PISCATAWAY, N.J. -- No one really seems to know what the ``C'' stands for in C. Vivian Stringer's name, but she jokes that it stands for ``Coach.''

``My Dad really wanted a boy he could name Charles, but they always knew I was going to be a coach,'' Stringer said as she savored her 700th career win Wednesday.

It came as No. 20 Rutgers breezed by Princeton 68-46 at the Rutgers Athletic Center. She became just the fourth coach in women's basketball to reach the 700 club.

``If I ever thought about getting to 700, I never would have done it,'' said Stringer, in her 10th season at Rutgers.

She now has a combined record of 700-240 in 33 years at Cheyney, Iowa and Rutgers. The only coaches ahead of her on the all-time list are Tennessee's Pat Summitt (856), Jody Conradt of Texas (851) and the retired Sue Gunter of LSU (708).

``Pat Summitt, Jody Conradt and Sue -- we've all been good friends since we were 21, 22, 23. It's a privilege to have known those guys,'' said Stringer, presented with a bouquet of flowers from her players and a white basketball with ``700'' on it. She waved to the crowd several times after the game. Fans chanted ``700'' and held ``700'' signs in the final minute.

``For the sake of the fans, it was really nice,'' Stringer said. ``I appreciate the outpouring of support. I love our fans. The setting was just right.''

Stringer is the only coach to take three different schools to the Final Four and was inducted into the Women's Basketball Hall of Fame in 2001.

Princeton coach Richard Barron paid tribute to Stringer's accomplishment.

``It's because of people like Vivian Stringer that I've got a job,'' Barron said. ``We owe her a lot and we wanted to show her the proper respect.''

The milestone was never in doubt after the Scarlet Knights (5-1) scored the first 18 points. Nikki Jett had seven of her 17 in that run.

Led by Katy O'Brien with 15 points, Princeton (2-4) got no closer than 25-16 with 6:36 left in the first half.

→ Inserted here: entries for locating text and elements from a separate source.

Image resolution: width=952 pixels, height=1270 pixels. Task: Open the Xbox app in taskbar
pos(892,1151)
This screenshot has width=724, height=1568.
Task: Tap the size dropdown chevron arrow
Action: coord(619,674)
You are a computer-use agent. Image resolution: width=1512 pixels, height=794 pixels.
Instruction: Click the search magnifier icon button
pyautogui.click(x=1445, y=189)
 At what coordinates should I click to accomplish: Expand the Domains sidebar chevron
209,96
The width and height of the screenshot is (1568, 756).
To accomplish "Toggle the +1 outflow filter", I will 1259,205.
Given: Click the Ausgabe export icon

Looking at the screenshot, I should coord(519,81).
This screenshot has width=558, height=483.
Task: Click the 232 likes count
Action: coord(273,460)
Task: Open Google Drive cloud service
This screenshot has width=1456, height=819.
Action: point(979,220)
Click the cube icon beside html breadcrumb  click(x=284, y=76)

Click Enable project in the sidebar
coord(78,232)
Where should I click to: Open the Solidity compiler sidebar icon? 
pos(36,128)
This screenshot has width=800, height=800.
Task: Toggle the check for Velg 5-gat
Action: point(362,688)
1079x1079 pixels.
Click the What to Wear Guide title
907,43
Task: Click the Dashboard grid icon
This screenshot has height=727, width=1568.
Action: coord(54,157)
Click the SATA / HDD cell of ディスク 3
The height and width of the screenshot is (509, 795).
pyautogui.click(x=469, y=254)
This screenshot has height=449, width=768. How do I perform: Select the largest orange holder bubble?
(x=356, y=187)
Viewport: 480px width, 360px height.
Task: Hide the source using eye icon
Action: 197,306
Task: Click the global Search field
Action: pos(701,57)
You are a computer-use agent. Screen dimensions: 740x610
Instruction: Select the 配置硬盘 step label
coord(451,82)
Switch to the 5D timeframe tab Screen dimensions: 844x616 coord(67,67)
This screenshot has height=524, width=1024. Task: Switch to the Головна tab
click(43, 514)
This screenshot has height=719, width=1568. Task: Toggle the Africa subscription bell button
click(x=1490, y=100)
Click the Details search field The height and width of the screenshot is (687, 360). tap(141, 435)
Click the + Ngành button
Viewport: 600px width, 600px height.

The milestone was never really in question as the Scarlet Knights (5-1) used a suffocating defense to score the first 18 points of the game, paced by seven from senior guard Nikki Jett. The closest Princeton (2-4) got the rest of the way was nine at 25-16 with 6:36 left in the first half.

Rutgers, behind 12 points from Jett, led 33-20 at the half and scored the first five points after the break.

Courtney Locke scored all 15 of her points on 3s.